Backing up a MongoDB Cluster via EBS Volumes
Backing up and restoring a MongoDB Cluster via EBS Volumes
Backing up and restoring MongoDB clusters at large scale is challenging. There are hosting providers like MongoDB Atlas which will handle it for you, but it can come with a price tag that many (like my organization) find prohibitive. This article will assume that you find yourself in that camp as well.
This is not a definitive guide, nor am I a leading expert on the subject - the methods listed herein are what has worked for my organization. Note that this assumes that your MongoDB servers are running in AWS EC2.
We are using i2.4xlarge instances, which have:
- 16 Cores -
/proc/cpuinfoshows them to be a Xeon E5-2670v2
- 120gb of memory apiece
- 3.2tb of Ephemeral SSD storage. These are part of a Logical Volume Group (more on that later!)
- 2000Mbps ethernet link
- A smaller instance that functions as a backup controller. He orchestrates backups of the Production cluster and restores of that data into our Test and Dev environments every week.
Our cluster configuration:
- Two groups of three servers apiece. Two servers per group are active, the third acts as a hidden secondary
- Each group contains multiple replica sets, with the primaries distributed evenly between the two instances
- Our environment is currently a mix of WiredTiger and MMAPv1 storage engines. I won't go into this oddity in detail - suffice it to say that while this is not a typical arrangement, it is entirely possible for the two to coexist even within the same replicaset.
- Our hidden secondaries, which are the hosts from which we take a data snapshot and backup, are both 100% WiredTiger. Roughly 10% of the Logical Volume Group on which our data resides are reserved for snapshotting purposes.
- All databases are sharded
- MongoS processes are run on any other EC2 resource that needs access to data from the cluster. MongoS are given a connection string containing the DNS addresses of all three config servers, which keep track of where sharded data chunks are stored across the cluster.
- Currently on MongoDB 3.0.12
Notes about Logical Volume Manager
We leverage LVM to ensure a consistent point-in-time snapshot and backup without stopping writes to the cluster. In order to do this, we leave 10% of the disk space in our volume group free - this space is utilized by the snapshot.
LVM snapshots only record data that has changed since the snapshot is taken - they start out very small, then grow as data is written to disk, removed from disk, or moved on disk. Therefore, the amount of space you need to leave free in your volume group needs to be large enough to accomodate the rate of change present in your Mongo cluster, and will be affected by the speed at which your backup occurs. If the backup takes too long and the snapshot runs out of free space to use in your volume group, LVM simply "drops" the snapshot - and obviously at that point, your backup will fail. Every cluster and workload is different, so I can't tell you what that might be for your environment.
10% has proven to be enough for us - we typically use well under 25% of that free space in the time it takes for our backup to finish.
We use two forms of backup.
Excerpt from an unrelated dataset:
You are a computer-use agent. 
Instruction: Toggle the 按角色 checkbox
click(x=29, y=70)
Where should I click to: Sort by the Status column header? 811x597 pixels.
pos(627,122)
The first method, which won't be discussed in much detail in this article, leverages the mongodump utility. We use this to dump and restore every individual database in our cluster. This is useful if someone does something questionable with Production data and we need to restore it from backup without impacting any other database. We have databases ranging from a few megabytes in size to hundreds of gigabytes. We utilize Python, the mongodump utility, celery, RabbitMQ and S3 to achieve this.
The other used to backup and restore our entire cluster in one go - this is what we'd use in the event of a total disaster, like our primary EC2 AZ failing. This method utilizes EBS volumes and some custom python code.
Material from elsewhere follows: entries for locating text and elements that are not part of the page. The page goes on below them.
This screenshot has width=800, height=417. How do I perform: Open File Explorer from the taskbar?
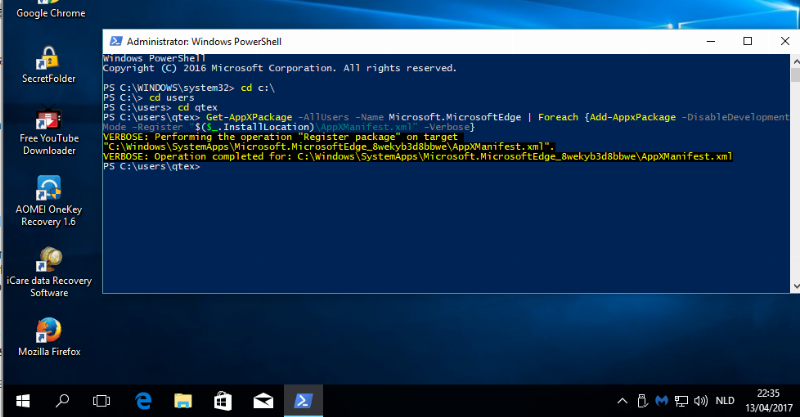(x=182, y=401)
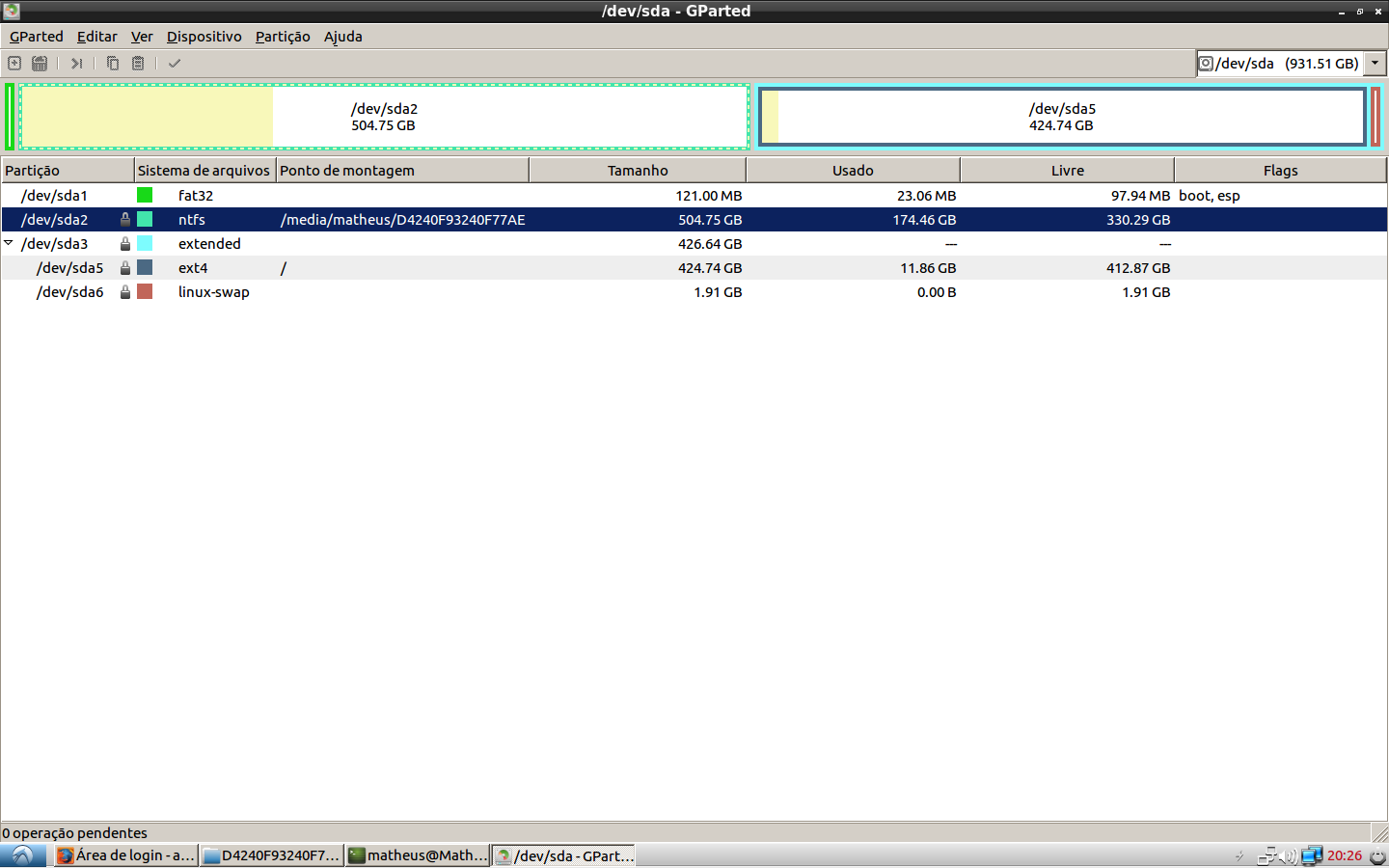This screenshot has width=1389, height=868.
Task: Click the power button icon in taskbar
Action: pyautogui.click(x=1377, y=855)
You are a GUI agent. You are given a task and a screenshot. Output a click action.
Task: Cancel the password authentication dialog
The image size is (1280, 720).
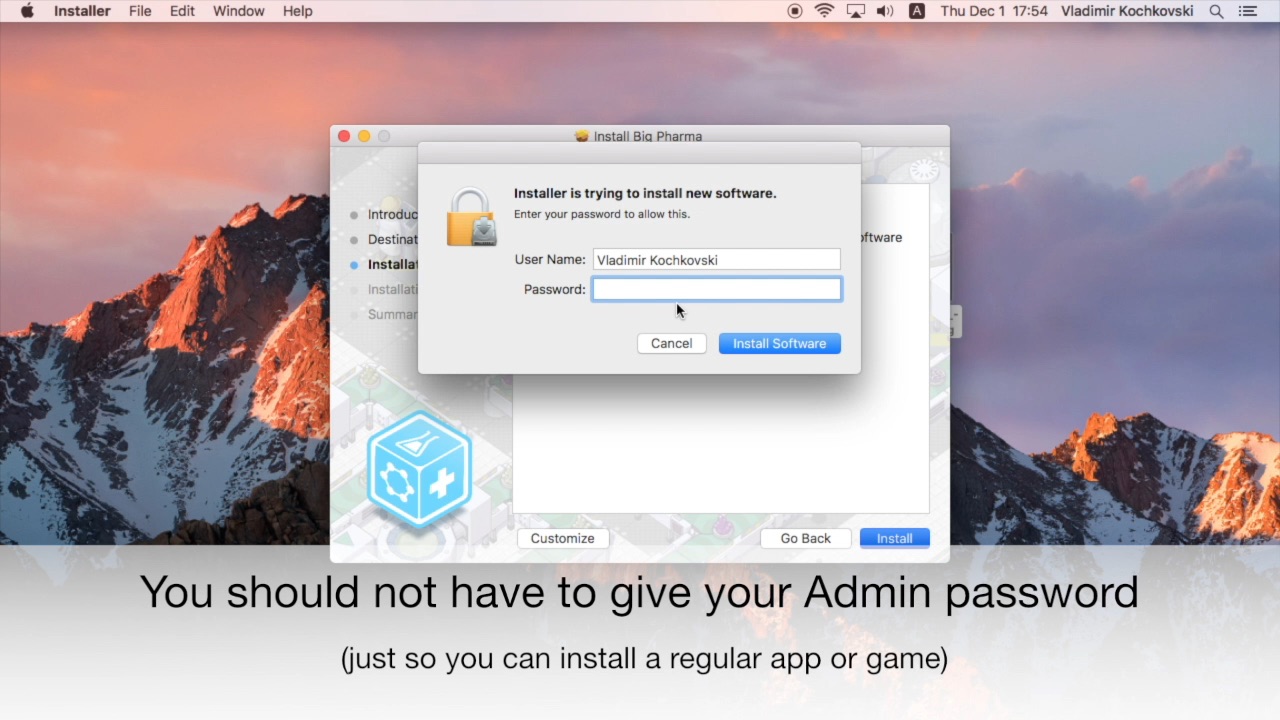[671, 343]
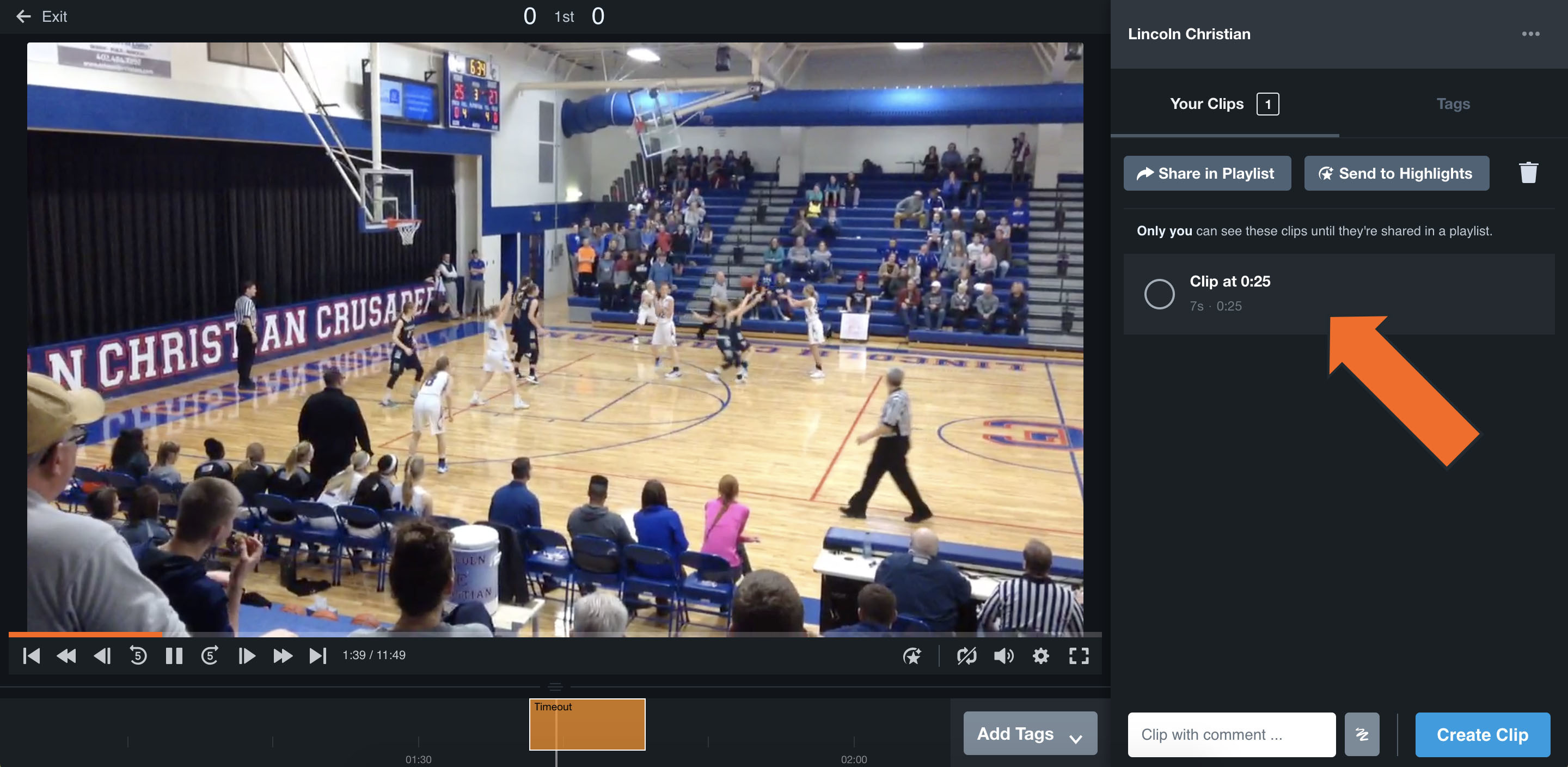Pause the video playback
The height and width of the screenshot is (767, 1568).
pos(174,655)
Essentially, the process is:
- Stop shard balancing across the cluster. This will finish any current migrating chunks and then leave the data where it is until balancing is re-enabled. This is done via MongoS.
- Issue an fsyncLock against the cluster to temporarily stop writes and ensure a consistent state.
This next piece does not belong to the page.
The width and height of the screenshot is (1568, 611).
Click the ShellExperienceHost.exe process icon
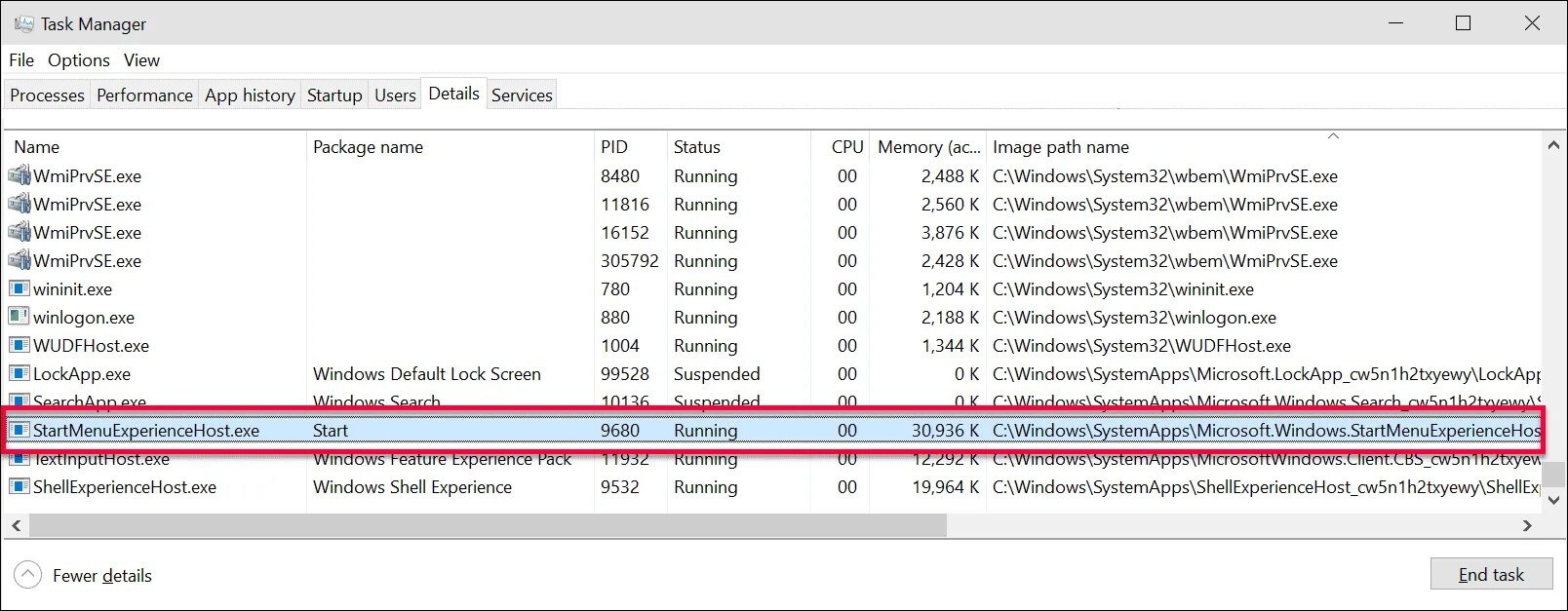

- On both hidden secondaries (both contain hidden members of half our replicasets):
- Take a snapshot using LVM
- issue an fsyncUnlock against the cluster to allow writes to recommence. fsyncLock should only be active for a few moments, snapshots are created instantaneously.
- Mount the snapshot. We'll use the snapshotted data to compress and copy to EBS volumes
- For each MongoD, create a /backup/rs1 type directory.
- For each MongoD, create an EBS volume. We check the size of each MongoD's data directory, then use boto to create an EBS volume of appropriate size. The size on disk will not be 1:1 with the size it will be on EBS as we will compress the data as we copy it to the EBS volume
- Attach and mount the appropriately sized EBS volume to each /backup/rsx directory
- Tar and zip the data into the backup directories for each MongoD
- Once the data has all been compressed and copied to EBS, drop the snapshot and detach the EBS (again, this is doable via boto)
- Snapshot each EBS volume and then create a new volume from each snapshot in another EC2 region to ensure that a meteor strike in Northern Virginia can't destroy our livelihoods.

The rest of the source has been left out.